(DATA SUPPLIED):
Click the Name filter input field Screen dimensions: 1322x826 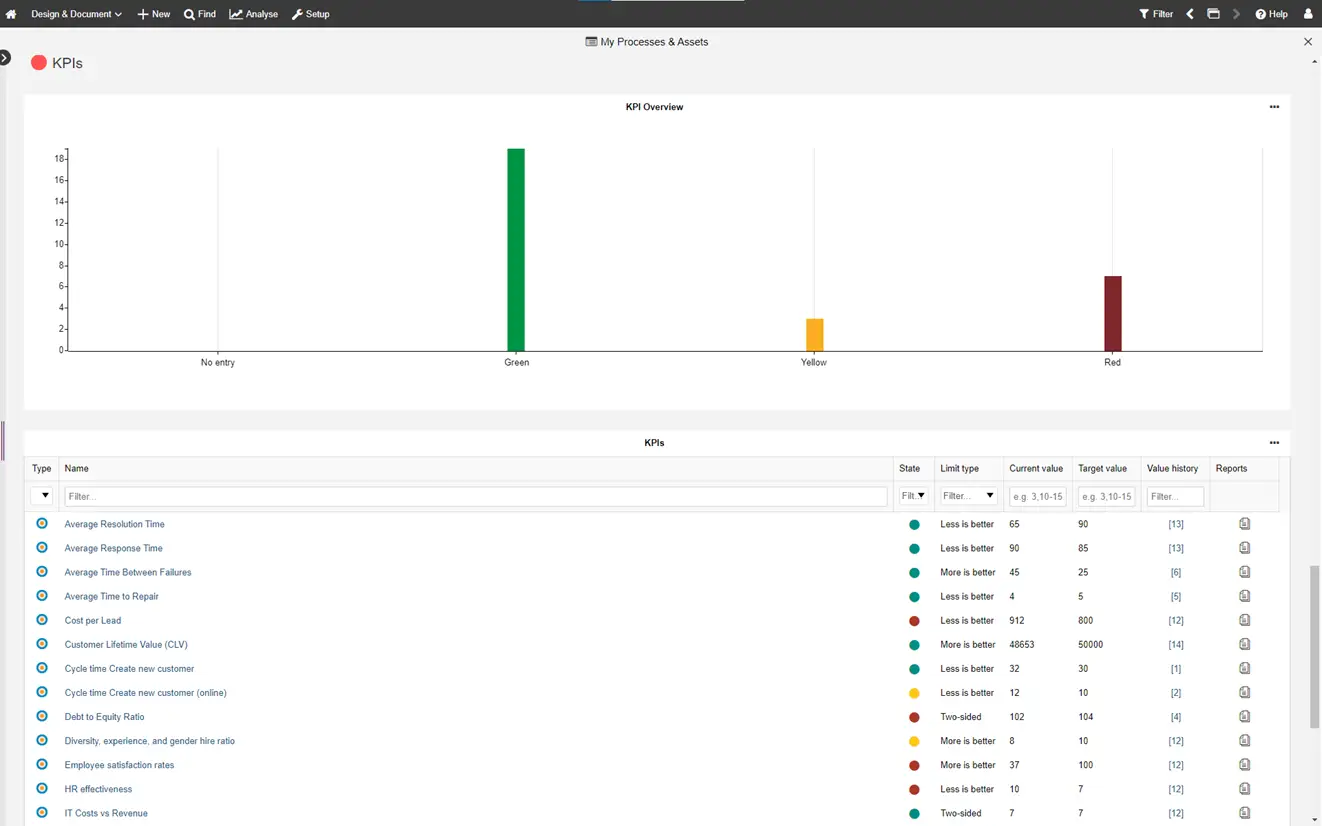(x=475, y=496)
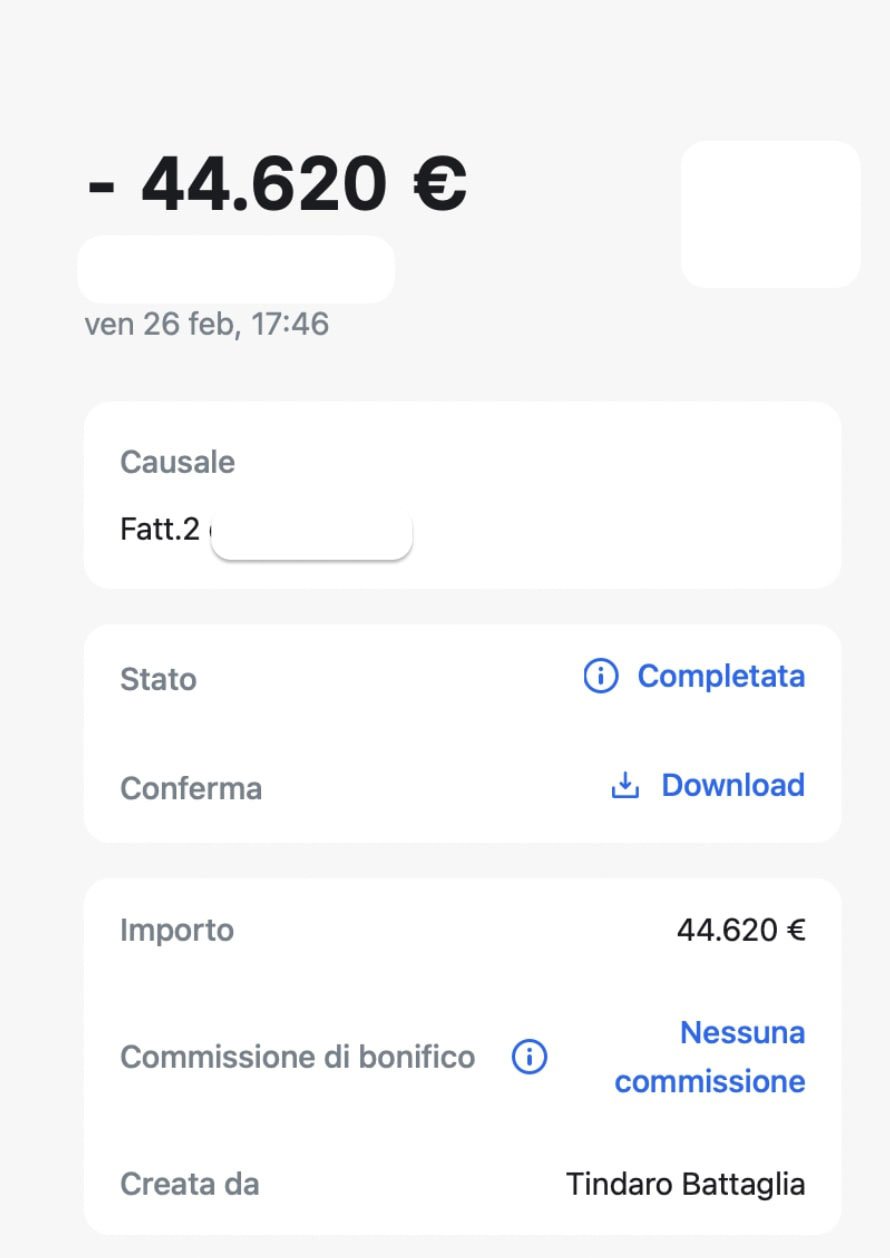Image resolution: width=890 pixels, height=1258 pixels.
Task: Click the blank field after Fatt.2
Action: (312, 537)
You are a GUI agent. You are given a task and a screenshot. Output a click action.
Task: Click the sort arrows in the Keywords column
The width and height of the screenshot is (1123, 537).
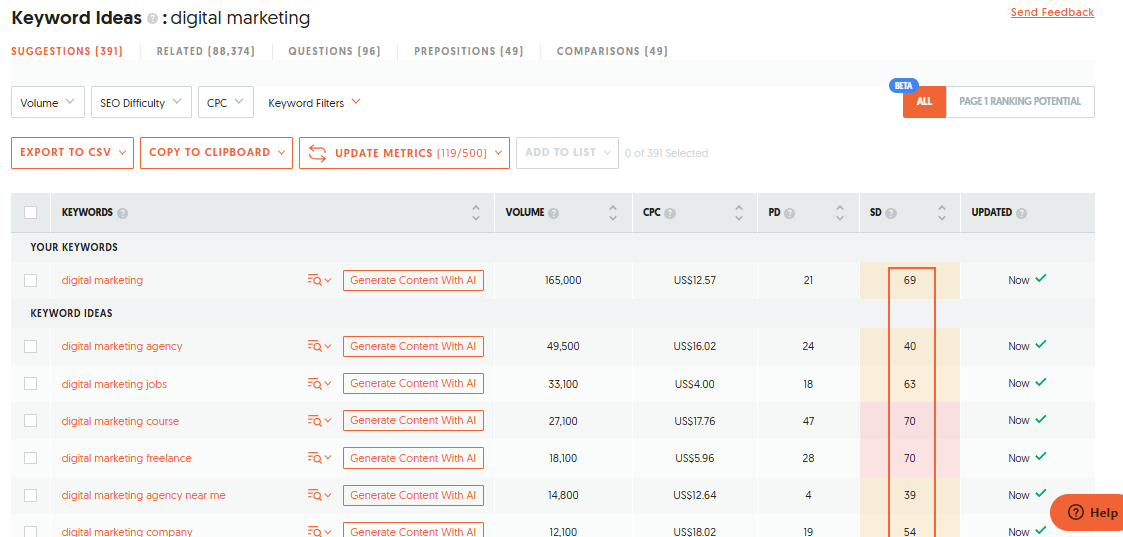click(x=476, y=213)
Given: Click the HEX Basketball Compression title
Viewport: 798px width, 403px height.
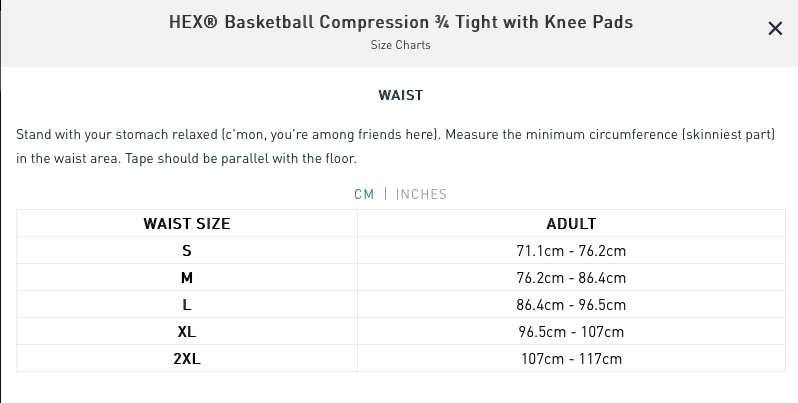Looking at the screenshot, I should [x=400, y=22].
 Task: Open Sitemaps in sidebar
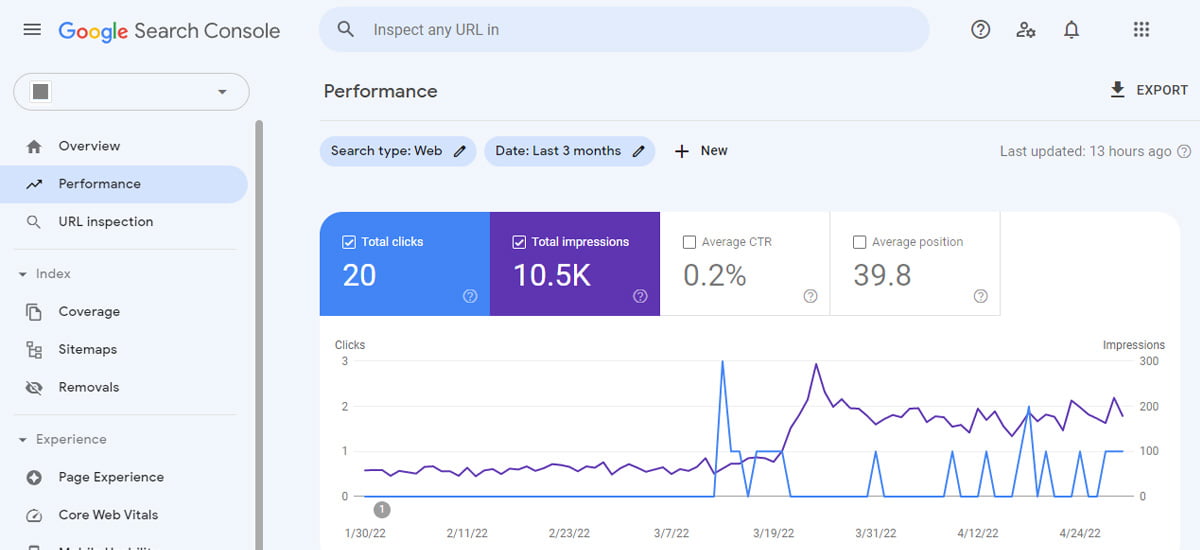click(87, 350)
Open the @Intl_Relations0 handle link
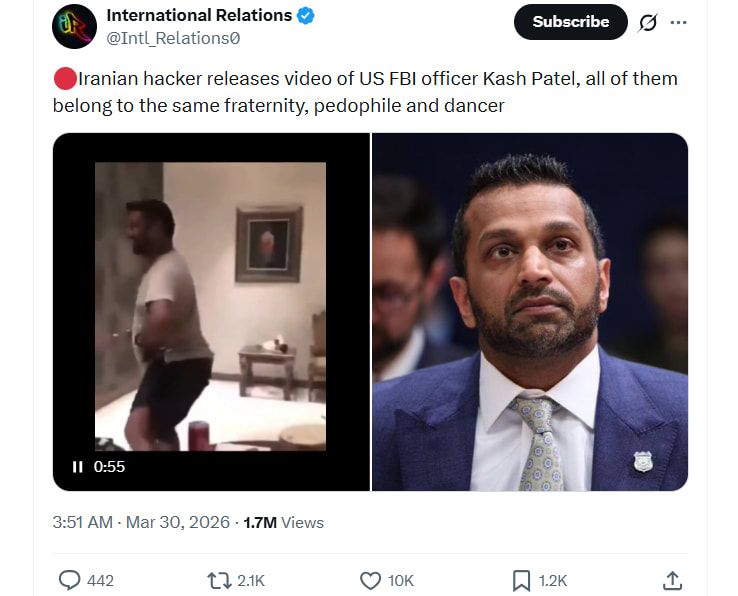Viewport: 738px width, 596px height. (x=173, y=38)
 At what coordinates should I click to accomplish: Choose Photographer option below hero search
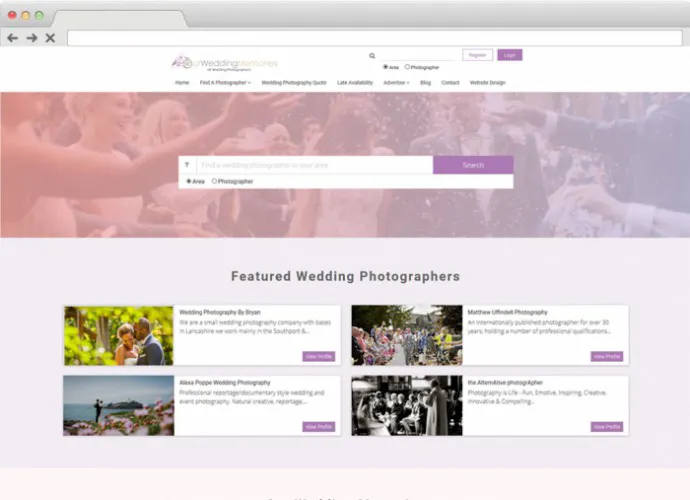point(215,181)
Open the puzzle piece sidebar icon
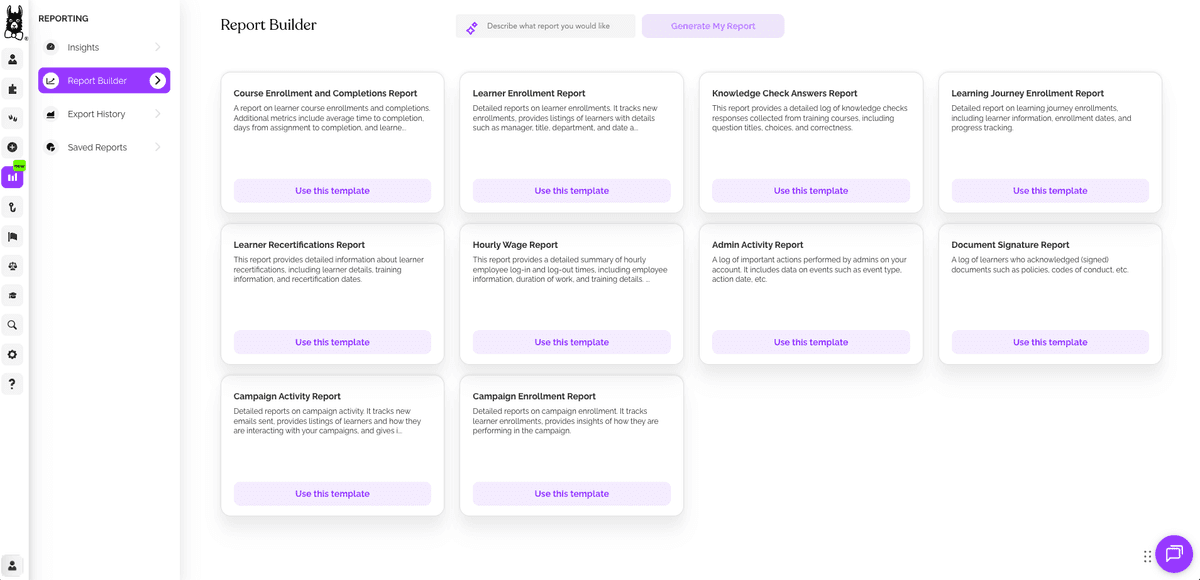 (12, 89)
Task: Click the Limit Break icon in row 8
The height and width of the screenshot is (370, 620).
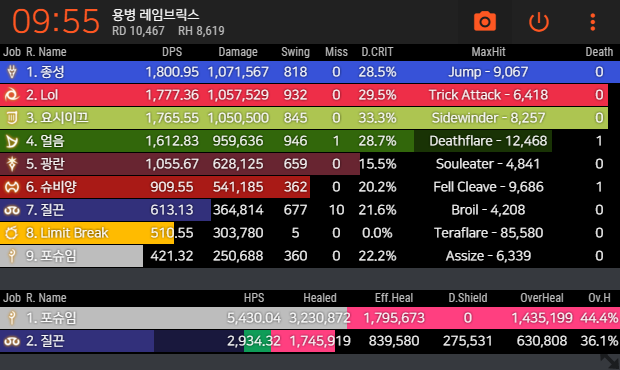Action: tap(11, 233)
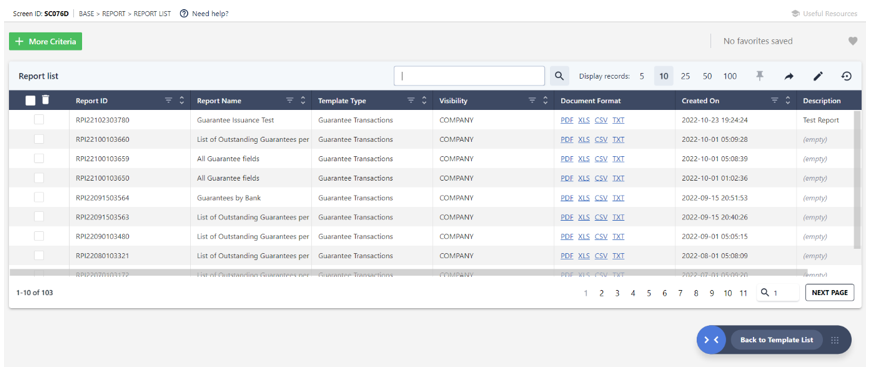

(WHAT YOU WILL DO):
All that is wanted is the lines from the one holding "Open the puzzle piece sidebar icon" through the end of the material, duplicated exactly, with no pictures.

(PROBLEM SOLUTION):
Open the puzzle piece sidebar icon
 (12, 89)
Task: Click the Limit Break icon in row 8
The height and width of the screenshot is (370, 620).
Action: tap(11, 233)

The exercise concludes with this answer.